EXERCISE BRIEF:
Give back each line of the data exactly as it reads, minus the pictures.

RECORDS:
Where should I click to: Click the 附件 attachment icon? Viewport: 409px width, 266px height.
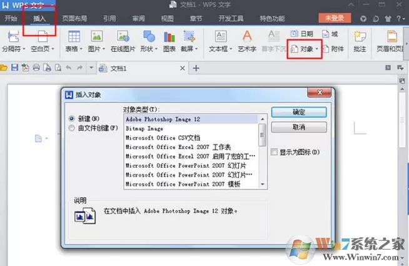click(326, 49)
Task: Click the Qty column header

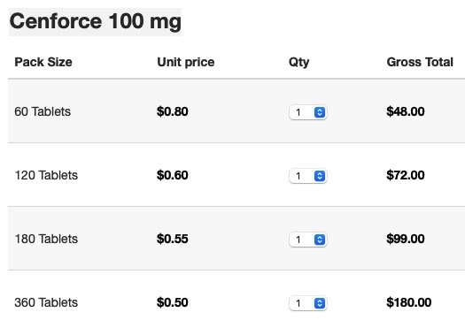Action: [x=299, y=62]
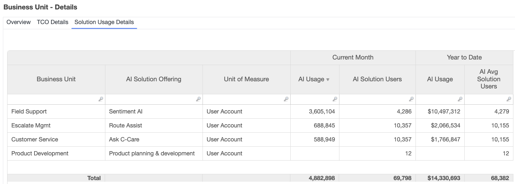Click the AI Solution Users column header
Viewport: 515px width, 184px height.
(377, 79)
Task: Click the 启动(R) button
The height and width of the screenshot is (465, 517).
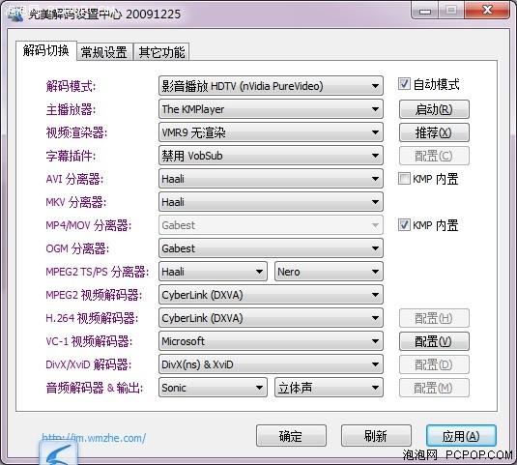Action: [x=434, y=109]
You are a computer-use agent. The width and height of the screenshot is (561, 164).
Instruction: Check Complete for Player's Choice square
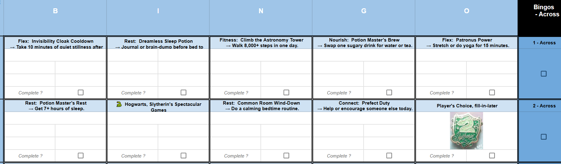(492, 155)
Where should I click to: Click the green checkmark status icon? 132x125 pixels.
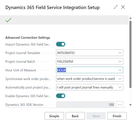[8, 20]
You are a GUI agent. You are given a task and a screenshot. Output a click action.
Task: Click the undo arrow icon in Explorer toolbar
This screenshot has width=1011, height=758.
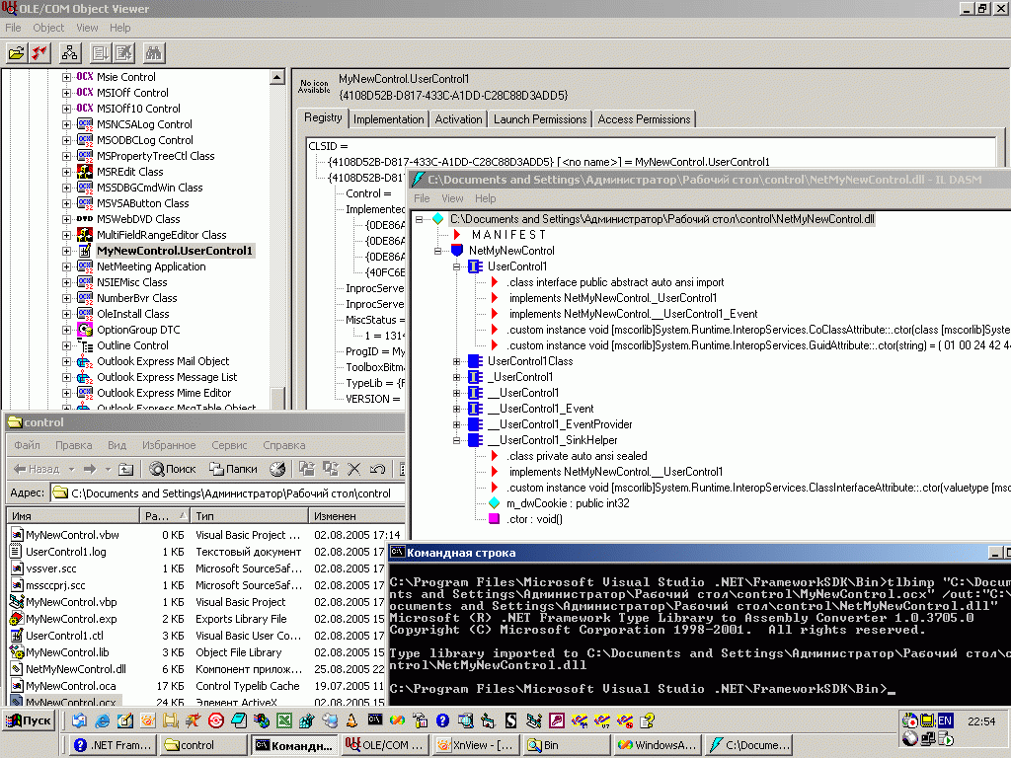click(376, 469)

RESULT OF THIS TASK:
Where should I click to: Click the 附件 attachment icon? Viewport: 409px width, 266px height.
click(326, 49)
Task: Click the Qty column header

Action: [x=299, y=62]
Click the AI Solution Users column header
Viewport: 515px width, 184px height.
(377, 79)
Task: Click the 启动(R) button
The height and width of the screenshot is (465, 517).
Action: [x=434, y=109]
You are a computer-use agent. The width and height of the screenshot is (561, 164).
Instruction: Check Complete for Player's Choice square
(492, 155)
Where should I click to: Click the green checkmark status icon? 132x125 pixels.
[8, 20]
You are a GUI agent. You are given a task and a screenshot. Output a click action.
Task: Click the undo arrow icon in Explorer toolbar
This screenshot has width=1011, height=758.
click(376, 469)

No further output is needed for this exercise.